Subsequently, his life took a different path. “In 1952 he met a brilliant young surgeon, Dr Margaret (Meg) Ingram. They married in 1953.” After a time in Hong Kong, where Margaret was involved in work amongst drug addicts, in 1973 the couple returned to Britain, this time to an apartment in Harley Street where Meg trialled electro-acupuncture as a treatment for drug addiction. Patterson now devoted his skills to supporting and promoting his wife's work. The treatment was “sought out by some of the world's best-known rock stars and Patterson found himself counselling the likes of Eric Clapton, Keith Richards and Boy George.” During this time, Patterson stood as Liberal candidate for Edinburgh West.
After Harley Street, they moved to “Broadhurst Manor, a 16th-century mansion in Horsted Keynes, which they hoped would become a permanent clinic. In the mid-1980s they went to San Diego from where Patterson helped open a charity clinic in Tijuana.” His final return to Britain came in 2001 after Meg suffered a stroke. She died in Scotland in July 2002. He died at his retirement home in Lesmahagow in 2012.
In 2011 the human rights organisation International Campaign for Tibet “awarded him the Light of Truth Award for making a significant contribution to the public understanding of Tibet.”
Patterson lived a remarkable life.

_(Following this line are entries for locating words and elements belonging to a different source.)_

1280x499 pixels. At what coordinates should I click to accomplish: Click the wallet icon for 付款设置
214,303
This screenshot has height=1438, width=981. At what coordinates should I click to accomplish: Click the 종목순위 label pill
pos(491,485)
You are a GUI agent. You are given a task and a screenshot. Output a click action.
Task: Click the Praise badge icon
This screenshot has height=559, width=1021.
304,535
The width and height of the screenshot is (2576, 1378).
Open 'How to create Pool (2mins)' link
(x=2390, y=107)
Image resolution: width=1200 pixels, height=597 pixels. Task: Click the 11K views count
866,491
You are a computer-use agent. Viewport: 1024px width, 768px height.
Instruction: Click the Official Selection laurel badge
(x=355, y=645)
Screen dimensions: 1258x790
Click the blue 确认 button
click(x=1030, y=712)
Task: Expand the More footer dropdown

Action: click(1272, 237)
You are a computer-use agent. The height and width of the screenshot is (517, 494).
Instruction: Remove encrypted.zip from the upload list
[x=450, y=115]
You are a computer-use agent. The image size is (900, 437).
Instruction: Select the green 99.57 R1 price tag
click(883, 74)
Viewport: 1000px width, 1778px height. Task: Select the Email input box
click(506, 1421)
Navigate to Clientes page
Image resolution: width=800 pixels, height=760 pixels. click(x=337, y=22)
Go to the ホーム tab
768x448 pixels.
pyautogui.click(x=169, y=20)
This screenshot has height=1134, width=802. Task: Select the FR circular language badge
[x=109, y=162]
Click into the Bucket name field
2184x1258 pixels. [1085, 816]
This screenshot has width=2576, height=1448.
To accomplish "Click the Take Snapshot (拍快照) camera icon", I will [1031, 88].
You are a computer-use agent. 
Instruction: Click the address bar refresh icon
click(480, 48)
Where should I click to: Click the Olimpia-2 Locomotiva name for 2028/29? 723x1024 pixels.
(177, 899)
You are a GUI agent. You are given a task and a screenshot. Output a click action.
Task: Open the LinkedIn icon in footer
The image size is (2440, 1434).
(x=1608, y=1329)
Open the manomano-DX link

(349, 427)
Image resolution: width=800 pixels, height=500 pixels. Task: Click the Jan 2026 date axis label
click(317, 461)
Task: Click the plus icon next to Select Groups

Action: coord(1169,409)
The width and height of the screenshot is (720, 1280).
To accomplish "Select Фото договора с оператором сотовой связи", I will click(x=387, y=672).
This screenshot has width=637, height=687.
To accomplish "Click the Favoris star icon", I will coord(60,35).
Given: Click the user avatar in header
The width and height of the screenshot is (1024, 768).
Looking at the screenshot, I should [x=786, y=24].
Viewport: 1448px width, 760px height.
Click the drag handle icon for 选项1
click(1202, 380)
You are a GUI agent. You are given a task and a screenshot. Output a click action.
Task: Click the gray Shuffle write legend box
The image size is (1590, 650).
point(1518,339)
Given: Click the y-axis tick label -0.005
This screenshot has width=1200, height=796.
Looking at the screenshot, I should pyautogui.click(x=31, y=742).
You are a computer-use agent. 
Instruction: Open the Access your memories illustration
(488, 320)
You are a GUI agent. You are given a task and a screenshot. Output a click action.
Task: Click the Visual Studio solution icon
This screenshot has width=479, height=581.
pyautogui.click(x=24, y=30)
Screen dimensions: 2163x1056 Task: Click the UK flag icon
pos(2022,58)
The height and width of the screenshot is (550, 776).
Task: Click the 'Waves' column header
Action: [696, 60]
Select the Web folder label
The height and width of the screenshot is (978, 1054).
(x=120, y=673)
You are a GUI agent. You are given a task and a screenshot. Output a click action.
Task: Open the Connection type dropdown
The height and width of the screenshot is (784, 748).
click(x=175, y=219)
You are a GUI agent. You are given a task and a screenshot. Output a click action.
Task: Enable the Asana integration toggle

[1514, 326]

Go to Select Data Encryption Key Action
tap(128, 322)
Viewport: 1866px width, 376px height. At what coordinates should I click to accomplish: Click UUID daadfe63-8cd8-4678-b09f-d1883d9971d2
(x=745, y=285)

One reader of his books commented that “he rose from Scottish poverty to associate with some of the world’s most fascinating and influential characters in politics, religion, broadcasting, music and film. He makes Indiana Jones look like a cissy. His fearless real-life adventures are legendary and would make a blockbuster movie. What is Spielberg waiting for?”
Honours and achievements indeed. His adventures were legendary. But what about his call to reach the Tibetans with the Gospel? Did he ever fulfill that mandate from the Lord? The apostle Paul said at the end of his life: “therefore, King Agrippa, I was not disobedient to the heavenly vision.” Only the Lord and George Patterson know if he could make that same claim.
Source The Herald Newspaper Obituary and others.